Extracting segments from a list of 8-connected pixels

Try math morphology. First you need to dilate or close your image to fill holes.

cvDilate(pimg, pimg, NULL, 3);
cvErode(pimg, pimg, NULL);

I got this image

enter image description here

The next step should be applying thinning algorithm. Unfortunately it's not implemented in OpenCV (MATLAB has bwmorph with thin argument). For example with MATLAB I refined the image to this one:

enter image description here

However OpenCV has all needed basic morphological operations to implement thinning (cvMorphologyEx, cvCreateStructuringElementEx, etc).

Another idea.

They say that distance transform seems to be very useful in such tasks. May be so. Consider cvDistTransform function. It creates to an image like that:

enter image description here

Then using something like cvAdaptiveThreshold:

enter image description here

That's skeleton. I guess you can iterate over all connected white pixels, find curves and filter out small segments.

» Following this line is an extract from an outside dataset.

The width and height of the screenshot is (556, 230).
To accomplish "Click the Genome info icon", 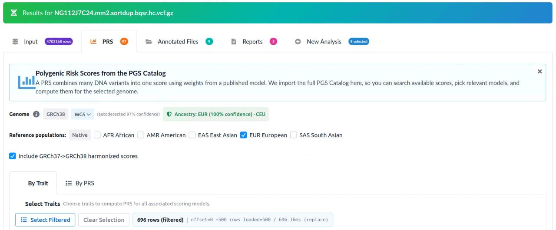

Using Mathematica 8, I created a morphological graph from the list of white pixels in the image. It is working fine on your first image:

enter image description here

enter image description here

Create the morphological graph:

graph = MorphologicalGraph[binaryimage];

Then you can query the graph properties that are of interest to you.

This gives the names of the vertex in the graph:

vertex = VertexList[graph]

The list of the edges:

EdgeList[graph]

And that gives the positions of the vertex:

pos = PropertyValue[{graph, #}, VertexCoordinates] & /@ vertex

This is what the results look like for the first image:

In[21]:= vertex = VertexList[graph]

Out[21]= {1, 3, 2, 4, 5, 6, 7, 9, 8, 10}

In[22]:= EdgeList[graph]

Out[22]= {1 \[UndirectedEdge] 3, 2 \[UndirectedEdge] 4,  3 \[UndirectedEdge] 4, 
          3 \[UndirectedEdge] 5, 4 \[UndirectedEdge] 6,  6 \[UndirectedEdge] 7, 
          6 \[UndirectedEdge] 9, 8 \[UndirectedEdge] 9,  9 \[UndirectedEdge] 10}

In[26]:= pos = PropertyValue[{graph, #}, VertexCoordinates] & /@ vertex

Out[26]= {{54.5, 191.5}, {98.5, 149.5},  {42.5, 185.5}, 
          {91.5, 138.5}, {132.5, 119.5}, {157.5, 72.5},
          {168.5, 65.5}, {125.5, 52.5},  {114.5, 53.5}, 
          {120.5, 29.5}}

Given the documentation, http://reference.wolfram.com/mathematica/ref/MorphologicalGraph.html, the command MorphologicalGraph first computes the skeleton by morphological thinning:

skeleton = Thinning[binaryimage, Method -> "Morphological"]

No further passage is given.